Low-carbohydrate or ketogenic diets have been extensively studied in animal models and humans for their impact on metabolic health outcomes and longevity. Ketogenic diets are extreme low-carbohydrate diets that induce a state of ketosis, in which the body relies primarily on ketone bodies for energy [52]. Animal studies suggest that a ketogenic diet may enhance longevity and health span through influencing multiple metabolic and aging pathways, including reducing mTOR signaling, AMPK and SIRT1 activation, improving insulin sensitivity, and inhibiting chronic inflammation [53, 54].

In short-term RCTs, low-carbohydrate or ketogenic diets have been shown to be more effective in promoting weight loss compared to conventional low-fat high-carbohydrate diets [55]. In addition, carbohydrate restriction lowers blood glucose levels, reduces postprandial glucose spikes, and improves insulin sensitivity in glycemic control among individuals with type 2 diabetes [56, 57]. However, long-term adherence to very low-carbohydrate or ketogenic diets is often challenging due to their restrictive nature. In addition, very low-carbohydrate intake leads to reduced intake of fiber, vitamins, and minerals, which could have negative health consequences. Although low-carbohydrate diets often decrease triglyceride levels and increase HDL levels, such diets have been associated with increased LDL cholesterol levels [52].

The long-term health effects of low-carbohydrate diets appear to depend on the type of fat and protein in the diets [58]. During up to 20–26 years of follow-up in NHS and HPFS, the overall low-carbohydrate diet score was only weakly associated with all-cause mortality. However, a higher animal low-carbohydrate diet score was associated with higher all-cause and cancer mortality, whereas a higher vegetable low-carbohydrate score (emphasizing plant sources of protein and fat) was associated with lower mortality, particularly CVD mortality. Similarly, among individuals with type 2 diabetes, greater adherence to low-carbohydrate diet patterns that emphasize plant sources of fat and protein was significantly associated with lower total, cardiovascular, and cancer mortality [59]. It should be noted that in real-world epidemiologic studies, the amount of carbohydrates in the low-carbohydrate diet pattern was much higher than that used in controlled intervention studies of ketogenic or very low-carbohydrate diets.

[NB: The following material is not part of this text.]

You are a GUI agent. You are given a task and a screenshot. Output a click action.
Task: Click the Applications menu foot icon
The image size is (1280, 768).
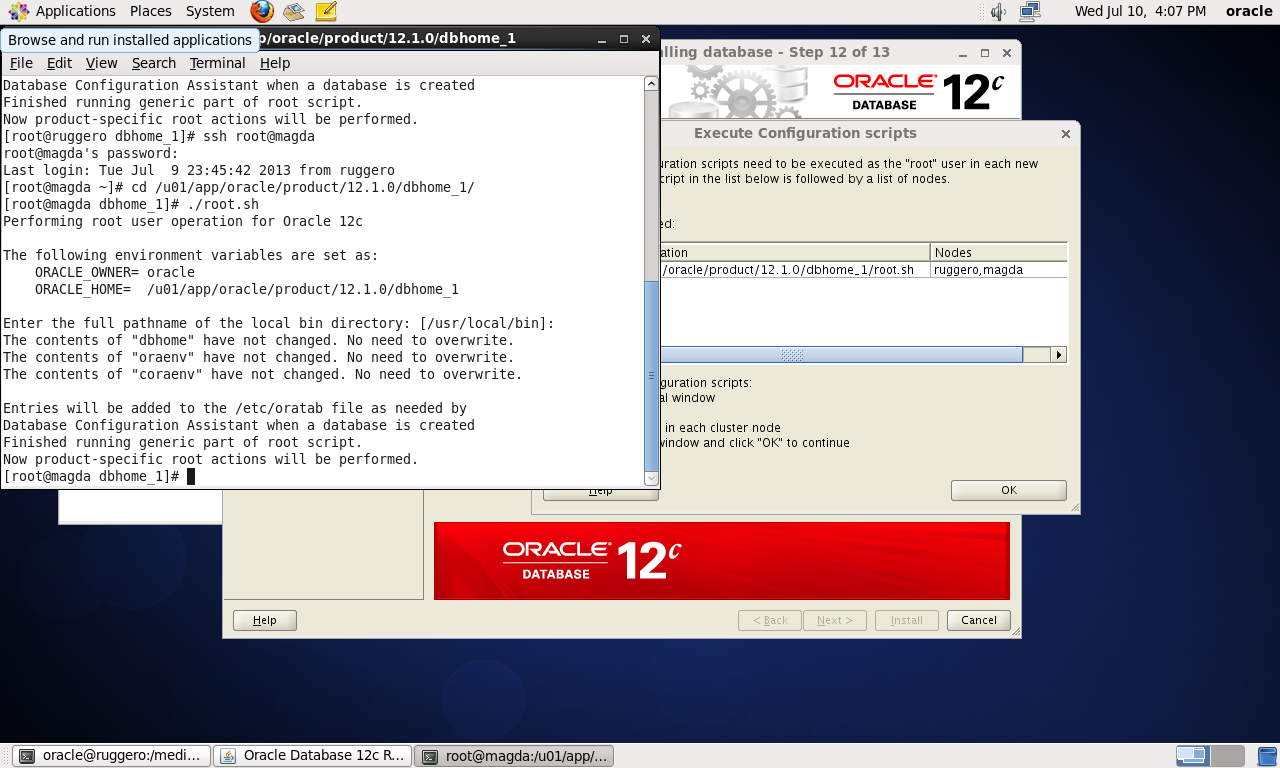click(18, 11)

Numerous epidemiologic studies have investigated the role of both quantity and quality of carbohydrates in long-term health outcomes and mortality. Carbohydrate quality is typically defined according to its nutritional value and health effects, including the degree of processing, fiber content, and glycemic index and glycemic load [56]. Overall evidence suggests that carbohydrate quality plays a more important role in chronic disease outcomes than carbohydrate amount. A series of systematic reviews and meta-analyses of data from large cohort studies have shown that high glycemic index or glycemic load diets (often containing higher amounts of refined grains, such as white rice and white bread, starchy foods such as potatoes, and sugar-sweetened beverages [SSBs]), are consistently associated with increased risk of weight gain, obesity, diabetes, CVD, some cancers, and mortality [60-64], whereas minimally processed grains, legumes, whole fruits, and non-starchy vegetables are protective against these conditions [65-68]. In a recent longitudinal analysis of changes in carbohydrate intake and long-term weight gain in the NHS and HPFS, increasing dietary glycemic index, glycemic load, and amounts of starch, added sugars, refined grains, and starchy vegetables was associated with greater midlife weight gain. In contrast, increasing amounts of fiber, whole grains, fruit, and non-starchy vegetables was associated with less weight gain [69].

SSBs are a primary source of added sugars in many diets and have been consistently associated with increased risk of chronic diseases and mortality [70]. In the NHS and HPFS, each serving per day increment in SSBs was associated with a 7% higher risk of total mortality (HR: 1.07; 95% CI: 1.05, 1.09), a 10% higher risk of CVD death (HR: 1.10; 95% CI: 1.06, 1.14), and a 5% higher risk of cancer death (HR 1.05, 95% CI 1.02–1.08) [71]. The association between higher consumption of artificially sweetened beverages (ASBs) and risk of mortality was less clear. Higher consumption of SSBs and ASBs was associated with a significantly increased risk of frailty [72].

SSBs promote weight gain and, consequently, elevate the risk of chronic diseases through multiple mechanisms [70]. These include the body’s incomplete compensation for liquid calorie intake by not sufficiently reducing food intake at subsequent meals, hyperinsulinemia resulting from rapid absorption of large amounts of sugar, increased chronic inflammation, and potential neural pathways linked to food addiction. Although high consumption of these beverages increases type 2 diabetes and cardiometabolic risk primarily through weight gain, it also has direct impact. Specifically, the high amount of glycemic load and fructose in SSBs can lead to accumulation of visceral adipose tissue and ectopic lipid deposition and increased risk of gout and nonalcoholic fatty liver disease [70].